### Task statement
Find and copy each line of the records where the string "text" shows up.
== Input records
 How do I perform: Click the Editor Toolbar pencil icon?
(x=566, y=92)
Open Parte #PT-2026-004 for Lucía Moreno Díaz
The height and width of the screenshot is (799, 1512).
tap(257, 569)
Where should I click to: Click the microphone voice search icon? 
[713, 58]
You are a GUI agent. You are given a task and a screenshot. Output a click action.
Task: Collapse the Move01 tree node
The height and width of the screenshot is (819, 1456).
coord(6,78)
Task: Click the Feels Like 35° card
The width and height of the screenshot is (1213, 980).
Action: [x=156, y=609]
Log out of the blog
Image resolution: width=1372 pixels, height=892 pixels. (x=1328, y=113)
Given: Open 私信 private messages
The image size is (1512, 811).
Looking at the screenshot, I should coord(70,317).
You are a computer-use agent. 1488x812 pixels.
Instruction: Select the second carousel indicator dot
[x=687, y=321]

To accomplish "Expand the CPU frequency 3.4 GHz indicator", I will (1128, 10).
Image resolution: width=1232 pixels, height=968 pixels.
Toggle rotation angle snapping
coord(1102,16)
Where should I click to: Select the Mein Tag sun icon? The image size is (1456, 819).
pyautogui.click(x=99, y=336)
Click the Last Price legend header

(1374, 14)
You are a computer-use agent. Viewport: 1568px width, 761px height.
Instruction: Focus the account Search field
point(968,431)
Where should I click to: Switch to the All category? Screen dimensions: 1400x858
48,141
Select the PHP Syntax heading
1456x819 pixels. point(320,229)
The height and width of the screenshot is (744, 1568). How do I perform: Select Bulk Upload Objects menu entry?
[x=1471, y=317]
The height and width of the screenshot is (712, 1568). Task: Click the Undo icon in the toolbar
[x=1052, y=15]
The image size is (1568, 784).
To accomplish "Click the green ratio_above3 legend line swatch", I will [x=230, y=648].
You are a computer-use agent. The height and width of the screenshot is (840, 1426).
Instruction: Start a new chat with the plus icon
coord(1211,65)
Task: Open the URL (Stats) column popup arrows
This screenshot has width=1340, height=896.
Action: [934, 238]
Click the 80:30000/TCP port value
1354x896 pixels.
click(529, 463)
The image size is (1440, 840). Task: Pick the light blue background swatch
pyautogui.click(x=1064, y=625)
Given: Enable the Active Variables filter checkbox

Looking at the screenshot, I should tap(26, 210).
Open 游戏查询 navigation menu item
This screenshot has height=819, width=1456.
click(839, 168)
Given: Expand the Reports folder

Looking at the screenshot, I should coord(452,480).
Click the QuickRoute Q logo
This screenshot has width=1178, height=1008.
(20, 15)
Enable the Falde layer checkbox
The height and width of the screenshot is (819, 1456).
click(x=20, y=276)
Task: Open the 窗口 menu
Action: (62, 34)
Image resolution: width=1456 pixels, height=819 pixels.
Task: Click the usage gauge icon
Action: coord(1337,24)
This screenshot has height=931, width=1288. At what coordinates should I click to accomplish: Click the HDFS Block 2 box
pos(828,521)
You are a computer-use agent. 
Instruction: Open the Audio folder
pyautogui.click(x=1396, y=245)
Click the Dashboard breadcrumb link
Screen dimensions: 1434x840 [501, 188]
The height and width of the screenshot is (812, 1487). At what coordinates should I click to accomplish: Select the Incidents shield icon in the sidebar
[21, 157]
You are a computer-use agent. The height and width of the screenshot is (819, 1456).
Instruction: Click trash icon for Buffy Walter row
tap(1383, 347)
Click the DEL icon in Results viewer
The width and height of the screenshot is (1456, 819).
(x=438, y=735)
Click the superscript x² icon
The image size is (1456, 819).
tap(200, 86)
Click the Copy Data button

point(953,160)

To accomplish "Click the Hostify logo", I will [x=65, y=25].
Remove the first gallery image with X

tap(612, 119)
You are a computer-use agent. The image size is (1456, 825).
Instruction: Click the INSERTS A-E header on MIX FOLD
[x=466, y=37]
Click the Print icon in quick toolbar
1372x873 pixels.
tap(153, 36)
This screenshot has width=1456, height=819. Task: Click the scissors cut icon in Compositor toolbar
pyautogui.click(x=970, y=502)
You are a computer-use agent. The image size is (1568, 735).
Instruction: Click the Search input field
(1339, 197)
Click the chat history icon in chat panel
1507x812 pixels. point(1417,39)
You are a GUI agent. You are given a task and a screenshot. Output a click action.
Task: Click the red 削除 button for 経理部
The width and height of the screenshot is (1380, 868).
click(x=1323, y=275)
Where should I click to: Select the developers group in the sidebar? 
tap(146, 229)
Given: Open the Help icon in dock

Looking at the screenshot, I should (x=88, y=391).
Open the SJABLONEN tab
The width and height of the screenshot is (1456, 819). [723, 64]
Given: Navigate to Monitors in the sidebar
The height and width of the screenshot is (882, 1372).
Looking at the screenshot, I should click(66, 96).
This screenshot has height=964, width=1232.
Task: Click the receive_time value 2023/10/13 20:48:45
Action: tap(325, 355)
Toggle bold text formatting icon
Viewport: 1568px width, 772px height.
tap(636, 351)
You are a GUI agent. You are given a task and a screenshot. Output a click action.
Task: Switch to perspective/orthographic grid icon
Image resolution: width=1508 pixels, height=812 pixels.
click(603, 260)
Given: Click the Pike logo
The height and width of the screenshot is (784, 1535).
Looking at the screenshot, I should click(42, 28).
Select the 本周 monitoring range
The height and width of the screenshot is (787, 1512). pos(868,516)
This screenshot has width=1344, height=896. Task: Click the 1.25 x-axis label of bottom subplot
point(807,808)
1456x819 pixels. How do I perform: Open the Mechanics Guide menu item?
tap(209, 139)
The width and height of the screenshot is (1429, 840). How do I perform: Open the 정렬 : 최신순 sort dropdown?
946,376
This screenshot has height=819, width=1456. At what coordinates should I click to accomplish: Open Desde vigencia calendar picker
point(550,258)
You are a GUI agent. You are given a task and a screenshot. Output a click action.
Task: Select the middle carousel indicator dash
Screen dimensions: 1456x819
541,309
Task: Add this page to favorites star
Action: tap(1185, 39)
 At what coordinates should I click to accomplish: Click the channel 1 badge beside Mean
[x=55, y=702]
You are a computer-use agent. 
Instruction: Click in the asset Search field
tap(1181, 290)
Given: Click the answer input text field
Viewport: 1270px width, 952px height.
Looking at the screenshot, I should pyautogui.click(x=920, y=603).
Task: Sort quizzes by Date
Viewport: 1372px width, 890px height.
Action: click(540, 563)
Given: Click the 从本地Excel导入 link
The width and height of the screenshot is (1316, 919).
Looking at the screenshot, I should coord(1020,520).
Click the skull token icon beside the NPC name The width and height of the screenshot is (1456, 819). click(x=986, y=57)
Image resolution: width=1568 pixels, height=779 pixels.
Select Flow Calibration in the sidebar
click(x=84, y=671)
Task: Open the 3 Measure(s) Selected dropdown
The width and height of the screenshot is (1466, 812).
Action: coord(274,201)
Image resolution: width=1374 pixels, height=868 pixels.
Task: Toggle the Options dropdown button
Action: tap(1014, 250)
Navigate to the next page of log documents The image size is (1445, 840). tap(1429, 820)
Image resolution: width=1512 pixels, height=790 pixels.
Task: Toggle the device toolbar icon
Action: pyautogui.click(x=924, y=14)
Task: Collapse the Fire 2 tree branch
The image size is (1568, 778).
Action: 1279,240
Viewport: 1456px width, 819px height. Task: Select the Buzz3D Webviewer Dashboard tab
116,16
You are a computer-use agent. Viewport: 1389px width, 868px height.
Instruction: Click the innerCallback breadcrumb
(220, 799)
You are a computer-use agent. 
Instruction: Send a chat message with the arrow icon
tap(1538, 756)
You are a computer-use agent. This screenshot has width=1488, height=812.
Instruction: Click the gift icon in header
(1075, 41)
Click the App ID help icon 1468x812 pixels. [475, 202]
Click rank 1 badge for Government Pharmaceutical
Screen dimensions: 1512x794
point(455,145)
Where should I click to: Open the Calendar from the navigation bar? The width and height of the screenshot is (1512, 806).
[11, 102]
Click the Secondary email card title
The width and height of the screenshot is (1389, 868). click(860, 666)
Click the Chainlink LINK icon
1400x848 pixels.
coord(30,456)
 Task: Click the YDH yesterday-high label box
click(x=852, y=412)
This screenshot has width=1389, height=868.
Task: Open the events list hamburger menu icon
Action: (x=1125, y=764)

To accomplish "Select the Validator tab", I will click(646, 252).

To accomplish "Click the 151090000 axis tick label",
====
### Finished exercise
Toggle bold text formatting icon
Given: Click the answer input text field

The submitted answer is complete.